ESERCIZIO ASSEGNATO: Prosegui l'estratto sulla nascita della Federazione Cgil, Cisl, Uil, cominciando subito dopo la sua ultima frase.

ESTRATTO:
⁂
Dal marzo 1968 - favorito in modo sostanziale dalle rilevanti conquiste operaie nella contrattazione aziendale in tema di organizzazione del lavoro, ambiente di lavoro e delegati sindacali - riprende il dialogo tra Cgil, Cisl e Uil. Il 14 novembre 1968 le tre confederazioni tornano a scioperare per la prima volta insieme dai tempi delle scissioni.

Il confronto prosegue in modo serrato e tra l’ottobre 1970 e il novembre 1971 si tengono a Firenze tre riunioni che di fatto scandiranno il percorso verso l’unità: Firenze 1 (26-29 ottobre 1970), Firenze 2 (1-2 febbraio 1971) e Firenze 3 (22-24 novembre 1971). Il 3 luglio 1972 viene siglato alla Domus Mariae di Roma il Patto federativo. 

“Cgil, Cisl e Uil - si legge nel Patto - di fronte alle difficoltà insorte in ordine ai modi e ai tempi di conclusione del processo unitario, previsti nella riunione di Firenze dell’autunno scorso, confermando l’obiettivo dell’unità sindacale quale esigenza irrinunciabile per assicurare una più valida e completa difesa degli interessi dei lavoratori e per rafforzare le basi del sistema democratico, convengono sulla necessità di realizzare un patto che salvaguardando, consolidando ed estendendo il patrimonio unitario acquisito, dia permanente certezza all’unità d’azione in funzione dell’unità organica di tutti i lavoratori”.

A tal fine, prosegue il testo del Patto federativo, “decidono di costituire, con carattere di transitorietà e quale mezzo per il raggiungimento dell’obiettivo, una federazione tra le confederazioni articolata ai vari livelli, con prerogative delegate e organi propri, ferma restando la piena sovranità dì ogni confederazione per le materie non delegate. La federazione è denominata Federazione Cgil, Cisl, Uil (…)”. 

Il sindacato unito e unitario diventa da subito protagonista di una lunga stagione nella quale - tra crescenti e talvolta drammatiche difficoltà - il movimento dei lavoratori in Italia conquista i livelli più elevati del suo processo di emancipazione nel campo delle politiche contrattuali, delle politiche di riforma economica e sociale, di programmazione e di sviluppo.

Le vicende internazionali saranno al centro dell’agenda della Federazione unitaria, con una particolare attenzione alle emergenze e dalle grandi battaglie ideali di libertà e democrazia. In questo solco grande attenzione è suscitata dalla condizione, nella Repubblica Sudafricana, dei cittadini segregati, alle vicende del Medio oriente ed al conflitto israelo - palestinese, con il tragico strascico di morti e la difficoltà a gestire i vari momenti di maggiore o minore intensità di scontro, così come rimarrà sempre vigile lo sguardo verso l’est europeo. In questo spazio di tempo la Federazione unitaria dovrà affrontare la grande sfida, drammatica, contro il terrorismo.
⁂
DATI DISPONIBILI:
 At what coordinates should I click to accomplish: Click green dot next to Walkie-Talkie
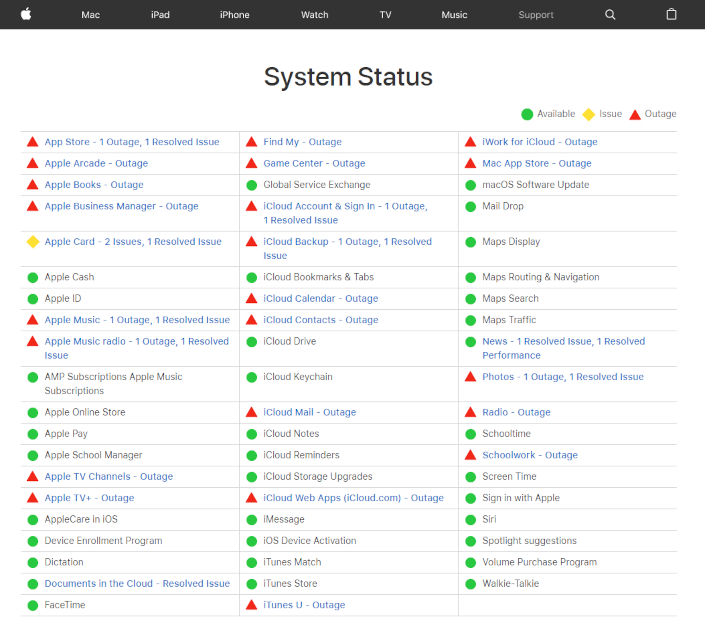[x=471, y=584]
⁂
RISULTATO DELL'ESERCIZIO:
La Federazione unitaria vivrà con la massima fermezza possibile - dalla bomba di Piazza della Loggia a Brescia a quella alla stazione di Bologna, dall’omicidio di Moro a quello di Guido Rossa - la stagione dello stragismo prima e del brigatismo dopo. “Come sarebbe finita - si chiederà anni dopo Enzo Ceremigna - se non ci fosse stato il Sindacato, quel Sindacato, quella Federazione Unitaria? Se non ci fossero stati dirigenti sindacali, Luciano Lama in testa, capaci di tenere dritta la barra del timone democratico, di persuadere lavoratrici, lavoratori, pensionati che la difesa strenua della convivenza civile era la prima, grande priorità da perseguire?”.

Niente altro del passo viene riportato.